══ Exercise input ══

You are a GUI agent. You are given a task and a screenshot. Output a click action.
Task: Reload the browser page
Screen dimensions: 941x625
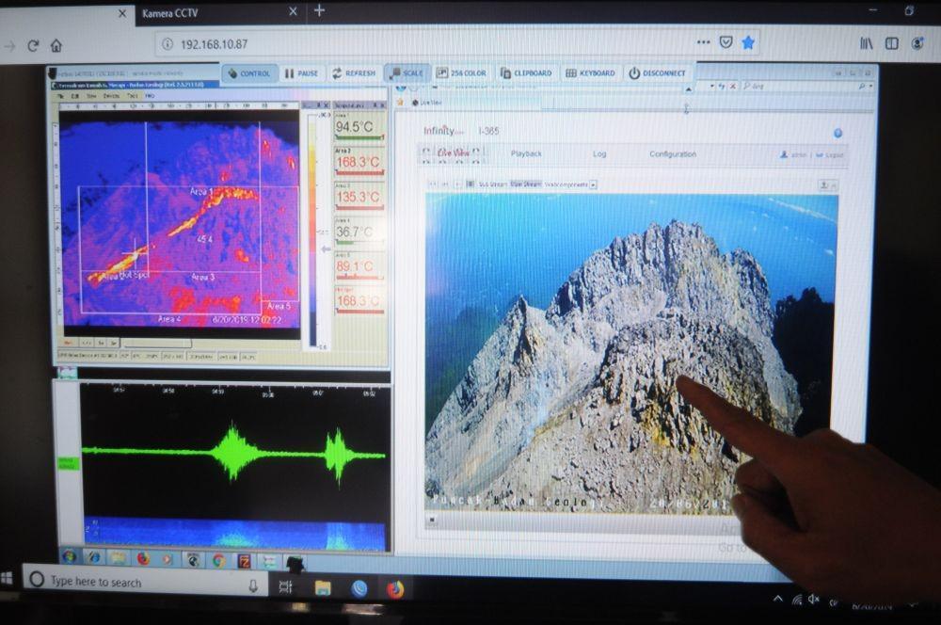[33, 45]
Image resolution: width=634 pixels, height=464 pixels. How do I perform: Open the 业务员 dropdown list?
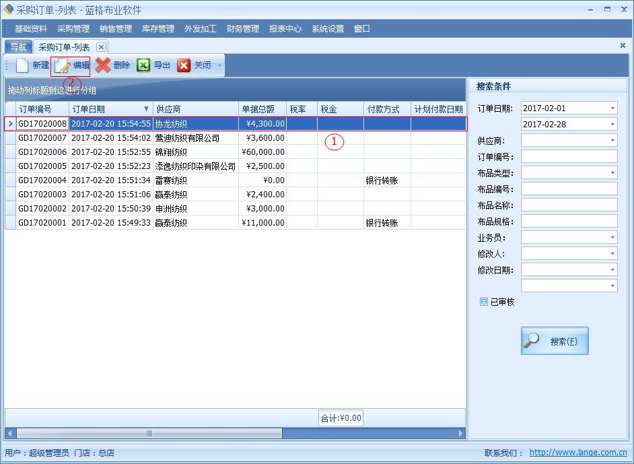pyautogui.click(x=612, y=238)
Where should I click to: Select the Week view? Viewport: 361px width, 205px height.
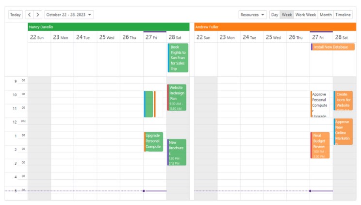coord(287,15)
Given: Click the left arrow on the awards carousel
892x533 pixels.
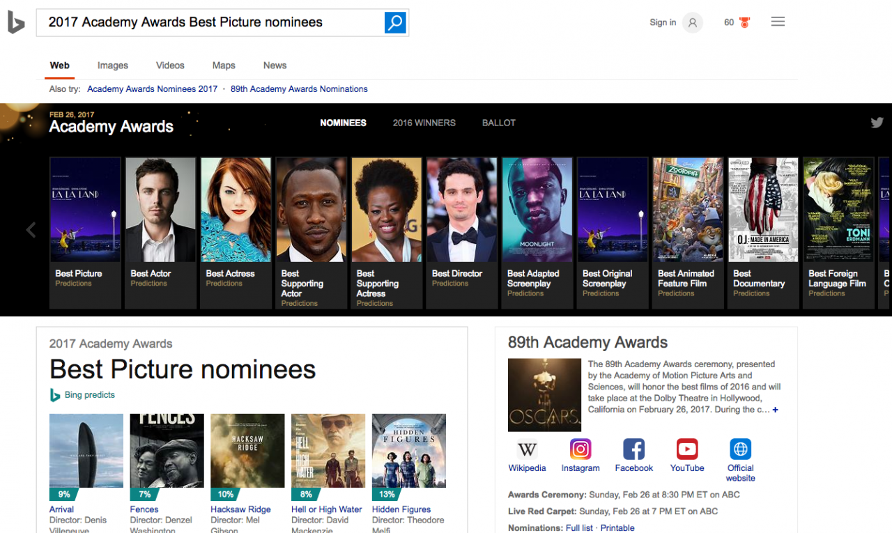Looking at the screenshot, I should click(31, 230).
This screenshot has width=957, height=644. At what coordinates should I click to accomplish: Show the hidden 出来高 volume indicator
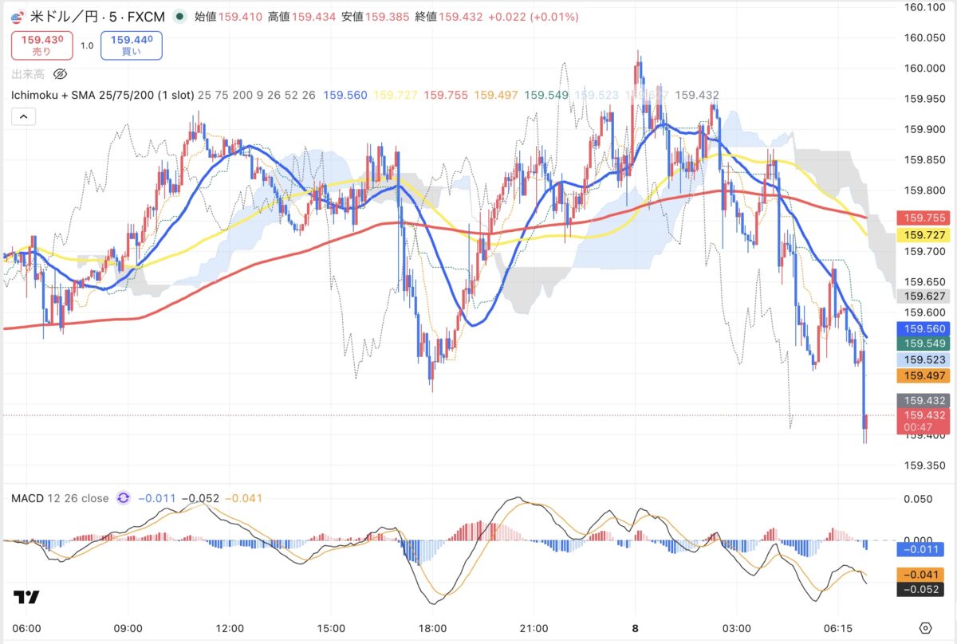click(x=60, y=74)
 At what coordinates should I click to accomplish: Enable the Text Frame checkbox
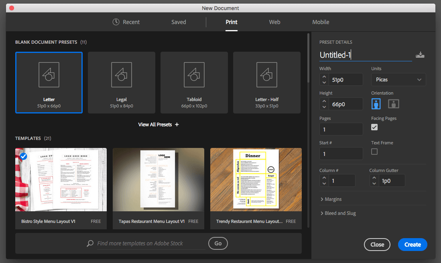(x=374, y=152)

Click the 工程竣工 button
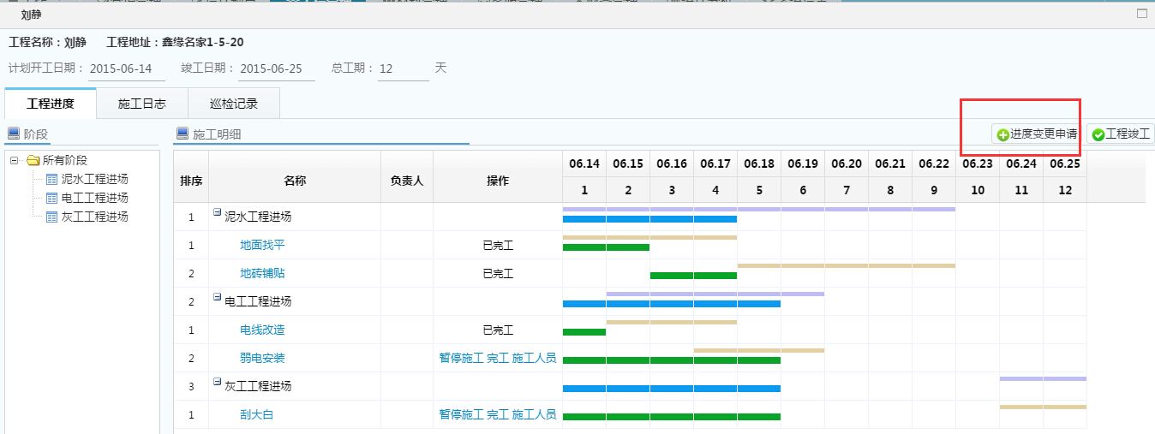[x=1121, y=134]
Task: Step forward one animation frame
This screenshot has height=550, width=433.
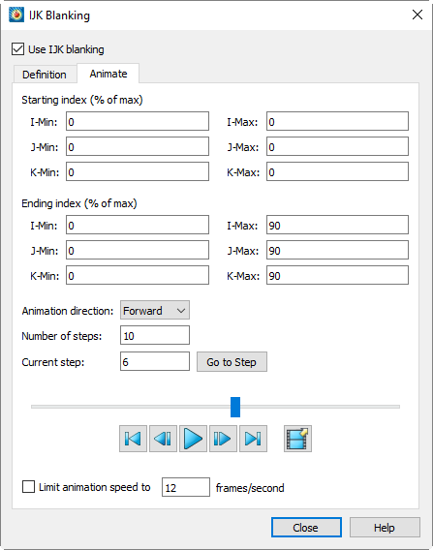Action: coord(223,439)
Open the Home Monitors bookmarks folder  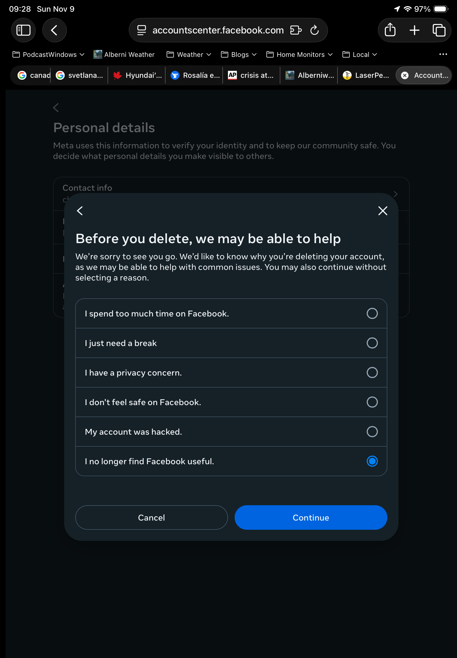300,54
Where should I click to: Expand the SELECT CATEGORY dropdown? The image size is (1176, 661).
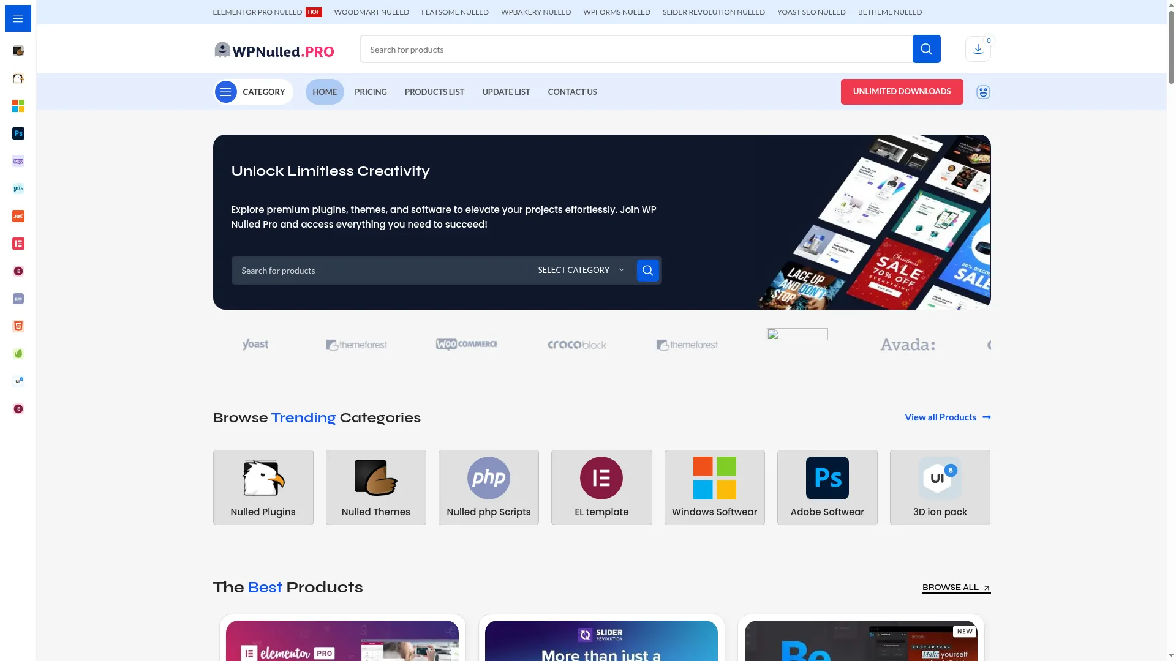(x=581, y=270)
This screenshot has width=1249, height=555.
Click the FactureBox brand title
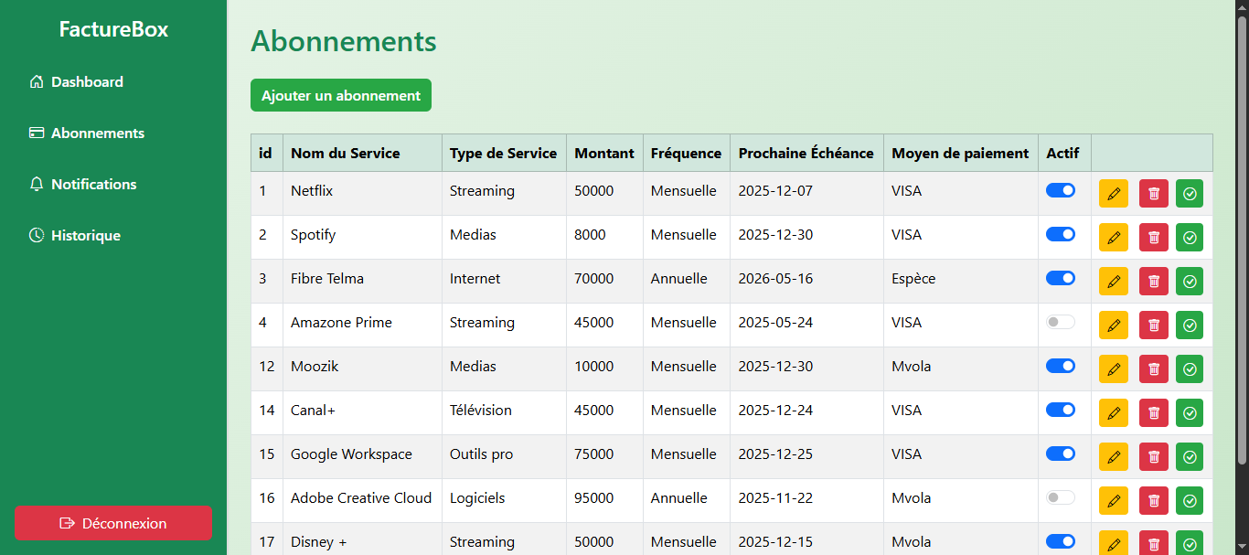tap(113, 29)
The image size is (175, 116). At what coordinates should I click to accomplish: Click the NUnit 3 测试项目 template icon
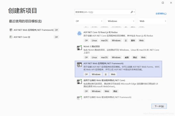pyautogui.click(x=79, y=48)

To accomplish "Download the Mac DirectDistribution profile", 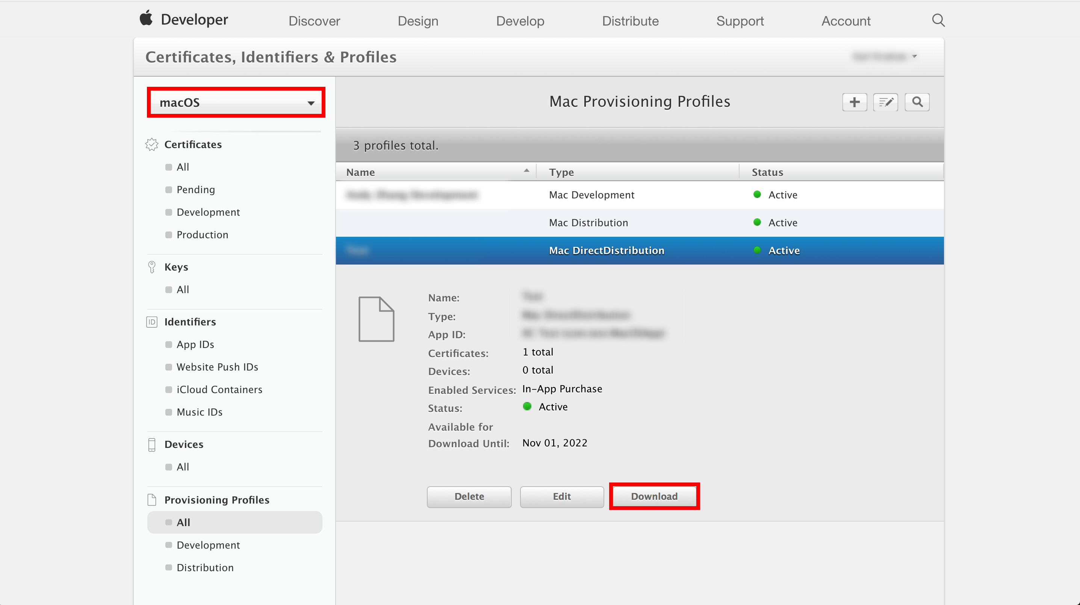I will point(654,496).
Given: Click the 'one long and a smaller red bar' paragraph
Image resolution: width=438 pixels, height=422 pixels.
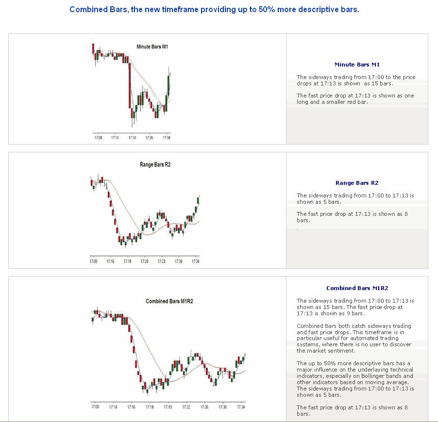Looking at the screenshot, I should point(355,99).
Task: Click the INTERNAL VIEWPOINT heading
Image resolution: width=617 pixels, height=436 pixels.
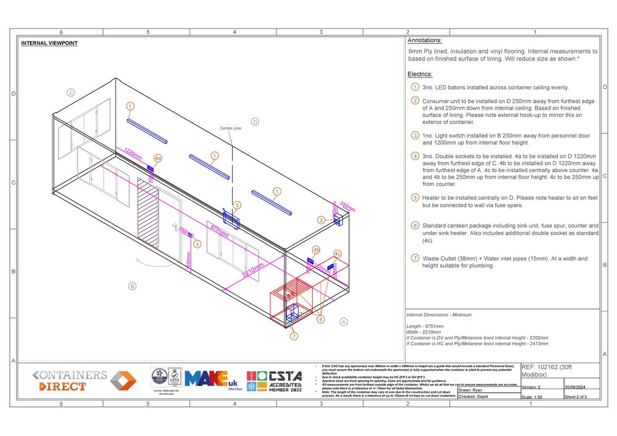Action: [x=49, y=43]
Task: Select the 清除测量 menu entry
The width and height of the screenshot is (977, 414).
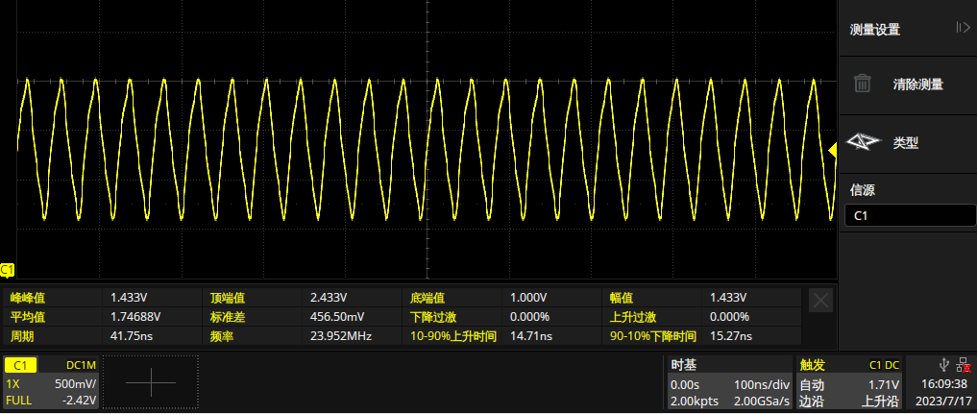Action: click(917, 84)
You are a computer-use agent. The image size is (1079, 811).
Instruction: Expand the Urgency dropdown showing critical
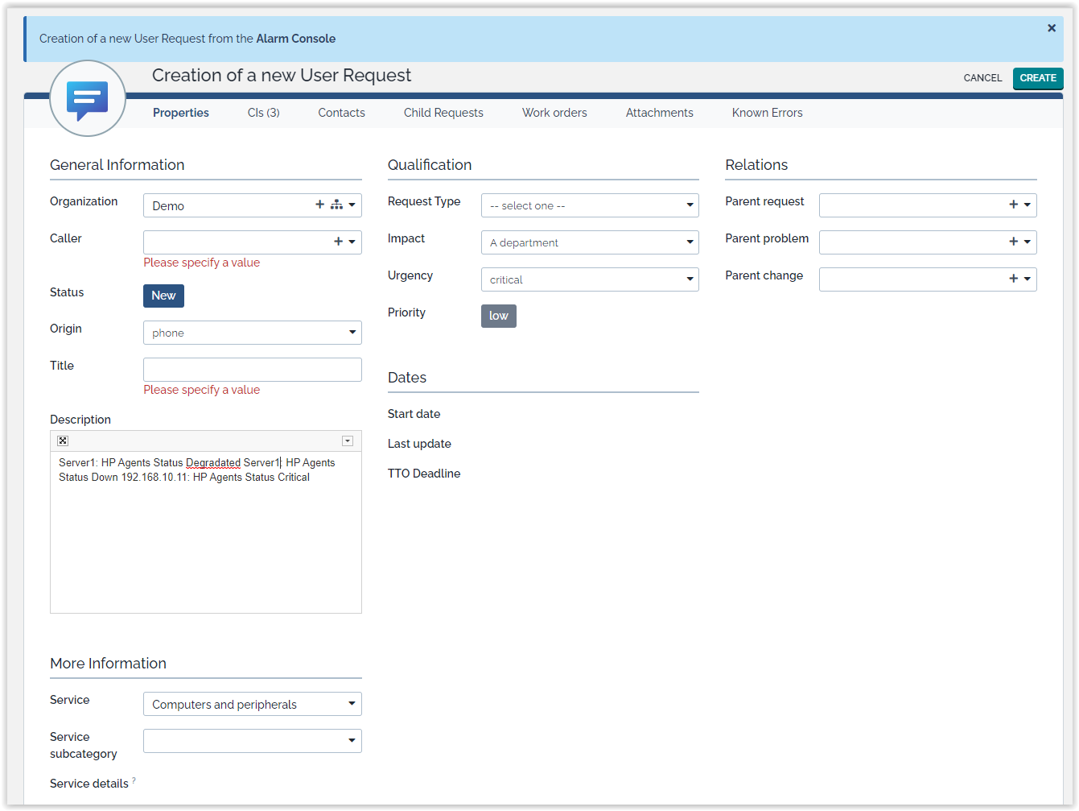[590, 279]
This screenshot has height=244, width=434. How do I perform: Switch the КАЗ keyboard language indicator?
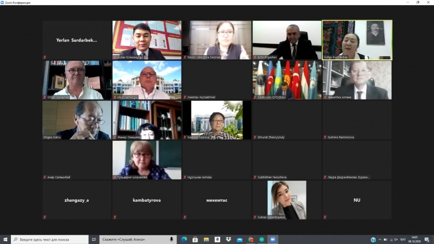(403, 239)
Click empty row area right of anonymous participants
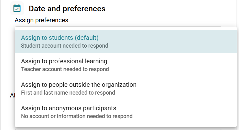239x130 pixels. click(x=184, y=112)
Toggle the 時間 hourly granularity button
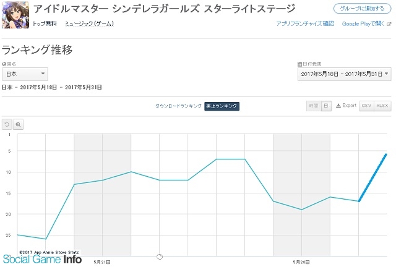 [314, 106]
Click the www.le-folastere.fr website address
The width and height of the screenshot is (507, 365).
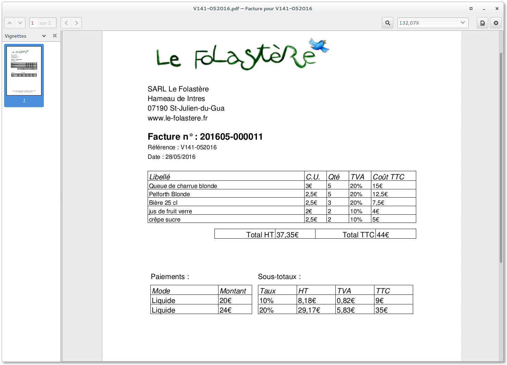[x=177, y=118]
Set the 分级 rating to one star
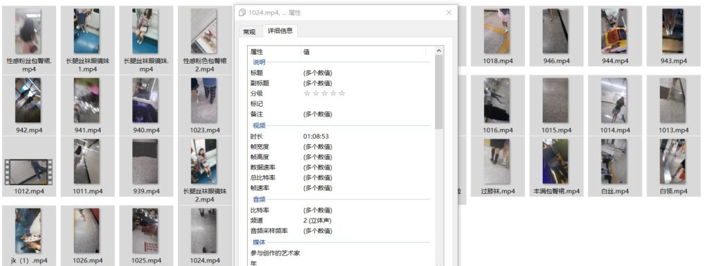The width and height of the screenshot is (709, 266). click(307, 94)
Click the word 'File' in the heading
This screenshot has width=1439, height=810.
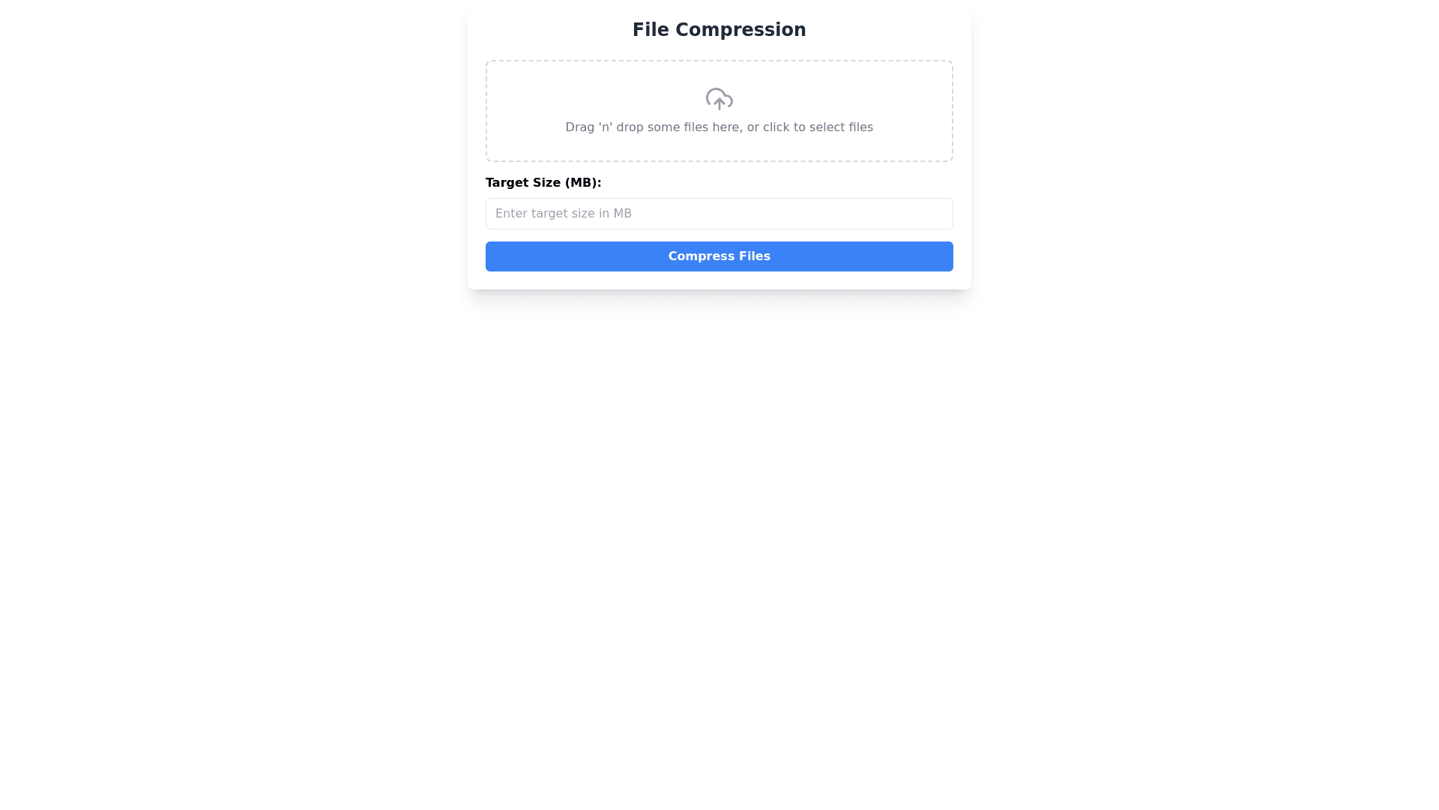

═══

= Aim of the exercise =
An exact copy is needed of only the lines from the top of the material through the line with "Given: Click the left"; no pictures belong in it.

= Reply to the exercise =
You are a GUI agent. You are given a task and a screenshot. Output a click action.
Task: Reload the browser page
Screen dimensions: 941x625
[33, 45]
Image resolution: width=634 pixels, height=464 pixels. How do I perform: Open the 业务员 dropdown list?
pyautogui.click(x=612, y=238)
Where should I click to: Select the Week view? Viewport: 361px width, 205px height.
coord(287,15)
Given: Click the left arrow on the awards carousel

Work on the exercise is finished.